» Task brief:
Output every entry exactly as it appears.

» Source data:
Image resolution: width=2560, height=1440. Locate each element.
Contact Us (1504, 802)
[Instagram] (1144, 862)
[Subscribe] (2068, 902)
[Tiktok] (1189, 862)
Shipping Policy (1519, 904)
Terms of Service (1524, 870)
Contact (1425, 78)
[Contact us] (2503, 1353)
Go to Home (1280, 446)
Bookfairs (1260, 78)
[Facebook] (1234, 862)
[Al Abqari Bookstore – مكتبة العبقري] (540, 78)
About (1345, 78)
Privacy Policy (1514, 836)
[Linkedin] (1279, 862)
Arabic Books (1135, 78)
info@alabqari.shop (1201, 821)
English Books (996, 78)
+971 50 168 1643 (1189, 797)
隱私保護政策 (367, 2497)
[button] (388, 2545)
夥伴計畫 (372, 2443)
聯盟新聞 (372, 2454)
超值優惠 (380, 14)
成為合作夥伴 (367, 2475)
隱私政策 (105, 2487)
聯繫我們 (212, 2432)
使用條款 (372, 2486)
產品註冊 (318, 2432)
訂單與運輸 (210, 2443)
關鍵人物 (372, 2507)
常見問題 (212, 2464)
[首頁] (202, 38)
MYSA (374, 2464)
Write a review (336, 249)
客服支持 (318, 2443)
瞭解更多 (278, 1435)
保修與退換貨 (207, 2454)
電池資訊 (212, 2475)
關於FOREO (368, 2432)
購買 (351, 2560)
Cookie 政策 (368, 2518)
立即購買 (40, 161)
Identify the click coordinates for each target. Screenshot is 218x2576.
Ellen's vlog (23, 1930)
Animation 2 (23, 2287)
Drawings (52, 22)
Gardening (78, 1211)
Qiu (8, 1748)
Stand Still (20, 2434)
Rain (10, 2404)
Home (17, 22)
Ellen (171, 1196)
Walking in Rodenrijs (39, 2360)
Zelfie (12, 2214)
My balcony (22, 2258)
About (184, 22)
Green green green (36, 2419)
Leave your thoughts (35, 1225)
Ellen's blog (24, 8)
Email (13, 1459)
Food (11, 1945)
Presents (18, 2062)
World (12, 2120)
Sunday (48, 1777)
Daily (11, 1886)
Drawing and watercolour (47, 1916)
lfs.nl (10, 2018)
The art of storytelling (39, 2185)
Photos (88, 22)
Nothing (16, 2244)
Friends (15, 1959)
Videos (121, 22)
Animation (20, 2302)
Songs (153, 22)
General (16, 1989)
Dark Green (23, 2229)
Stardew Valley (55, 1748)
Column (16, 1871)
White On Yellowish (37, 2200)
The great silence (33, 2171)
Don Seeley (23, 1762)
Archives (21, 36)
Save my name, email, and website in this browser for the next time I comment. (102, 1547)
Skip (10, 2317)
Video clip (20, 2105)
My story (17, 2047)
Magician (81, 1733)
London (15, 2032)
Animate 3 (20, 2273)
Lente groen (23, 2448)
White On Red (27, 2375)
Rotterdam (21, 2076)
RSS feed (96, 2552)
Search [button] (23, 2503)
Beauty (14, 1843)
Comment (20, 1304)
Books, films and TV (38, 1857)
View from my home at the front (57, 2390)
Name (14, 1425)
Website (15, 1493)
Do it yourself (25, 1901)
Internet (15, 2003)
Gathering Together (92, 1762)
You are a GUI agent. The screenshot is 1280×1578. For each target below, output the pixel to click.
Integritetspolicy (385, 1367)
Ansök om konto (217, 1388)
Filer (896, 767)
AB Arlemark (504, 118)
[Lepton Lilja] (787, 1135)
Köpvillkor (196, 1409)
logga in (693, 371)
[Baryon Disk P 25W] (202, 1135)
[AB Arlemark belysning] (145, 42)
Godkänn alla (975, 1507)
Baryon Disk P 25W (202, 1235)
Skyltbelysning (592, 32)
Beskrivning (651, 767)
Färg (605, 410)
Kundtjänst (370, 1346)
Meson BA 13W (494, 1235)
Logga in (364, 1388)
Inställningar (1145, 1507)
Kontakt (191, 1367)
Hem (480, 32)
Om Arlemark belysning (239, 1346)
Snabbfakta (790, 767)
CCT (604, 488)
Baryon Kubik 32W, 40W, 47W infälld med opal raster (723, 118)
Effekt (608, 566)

» Solution to this problem:
Image resolution: width=2560, height=1440. Locate each element.
Contact Us (1504, 802)
[Instagram] (1144, 862)
[Subscribe] (2068, 902)
[Tiktok] (1189, 862)
Shipping Policy (1519, 904)
Terms of Service (1524, 870)
Contact (1425, 78)
[Contact us] (2503, 1353)
Go to Home (1280, 446)
Bookfairs (1260, 78)
[Facebook] (1234, 862)
[Al Abqari Bookstore – مكتبة العبقري] (540, 78)
About (1345, 78)
Privacy Policy (1514, 836)
[Linkedin] (1279, 862)
Arabic Books (1135, 78)
info@alabqari.shop (1201, 821)
English Books (996, 78)
+971 50 168 1643 (1189, 797)
隱私保護政策 (367, 2497)
[button] (388, 2545)
夥伴計畫 (372, 2443)
聯盟新聞 (372, 2454)
超值優惠 (380, 14)
成為合作夥伴 (367, 2475)
隱私政策 (105, 2487)
聯繫我們 (212, 2432)
使用條款 (372, 2486)
產品註冊 (318, 2432)
訂單與運輸 (210, 2443)
關鍵人物 (372, 2507)
常見問題 (212, 2464)
[首頁] (202, 38)
MYSA (374, 2464)
Write a review (336, 249)
客服支持 (318, 2443)
瞭解更多 (278, 1435)
保修與退換貨 (207, 2454)
電池資訊 (212, 2475)
關於FOREO (368, 2432)
購買 (351, 2560)
Cookie 政策 (368, 2518)
立即購買 (40, 161)
Identify the click coordinates for each target. Screenshot is 218x2576.
Ellen's vlog (23, 1930)
Animation 2 (23, 2287)
Drawings (52, 22)
Gardening (78, 1211)
Qiu (8, 1748)
Stand Still (20, 2434)
Rain (10, 2404)
Home (17, 22)
Ellen (171, 1196)
Walking in Rodenrijs (39, 2360)
Zelfie (12, 2214)
My balcony (22, 2258)
About (184, 22)
Green green green (36, 2419)
Leave your thoughts (35, 1225)
Ellen's blog (24, 8)
Email (13, 1459)
Food (11, 1945)
Presents (18, 2062)
World (12, 2120)
Sunday (48, 1777)
Daily (11, 1886)
Drawing and watercolour (47, 1916)
lfs.nl (10, 2018)
The art of storytelling (39, 2185)
Photos (88, 22)
Nothing (16, 2244)
Friends (15, 1959)
Videos (121, 22)
Animation (20, 2302)
Songs (153, 22)
General (16, 1989)
Dark Green (23, 2229)
Stardew Valley (55, 1748)
Column (16, 1871)
White On Yellowish (37, 2200)
The great silence (33, 2171)
Don Seeley (23, 1762)
Archives (21, 36)
Save my name, email, and website in this browser for the next time I comment. (102, 1547)
Skip (10, 2317)
Video clip (20, 2105)
My story (17, 2047)
Magician (81, 1733)
London (15, 2032)
Animate 3 (20, 2273)
Lente groen (23, 2448)
White On Red (27, 2375)
Rotterdam (21, 2076)
RSS feed (96, 2552)
Search [button] (23, 2503)
Beauty (14, 1843)
Comment (20, 1304)
Books, films and TV (38, 1857)
View from my home at the front (57, 2390)
Name (14, 1425)
Website (15, 1493)
Do it yourself (25, 1901)
Internet (15, 2003)
Gathering Together (92, 1762)
You are a GUI agent. The screenshot is 1280×1578. For each target below, output the pixel to click.
Integritetspolicy (385, 1367)
Ansök om konto (217, 1388)
Filer (896, 767)
AB Arlemark (504, 118)
[Lepton Lilja] (787, 1135)
Köpvillkor (196, 1409)
logga in (693, 371)
[Baryon Disk P 25W] (202, 1135)
[AB Arlemark belysning] (145, 42)
Godkänn alla (975, 1507)
Baryon Disk P 25W (202, 1235)
Skyltbelysning (592, 32)
Beskrivning (651, 767)
Färg (605, 410)
Kundtjänst (370, 1346)
Meson BA 13W (494, 1235)
Logga in (364, 1388)
Inställningar (1145, 1507)
Kontakt (191, 1367)
Hem (480, 32)
Om Arlemark belysning (239, 1346)
Snabbfakta (790, 767)
CCT (604, 488)
Baryon Kubik 32W, 40W, 47W infälld med opal raster (723, 118)
Effekt (608, 566)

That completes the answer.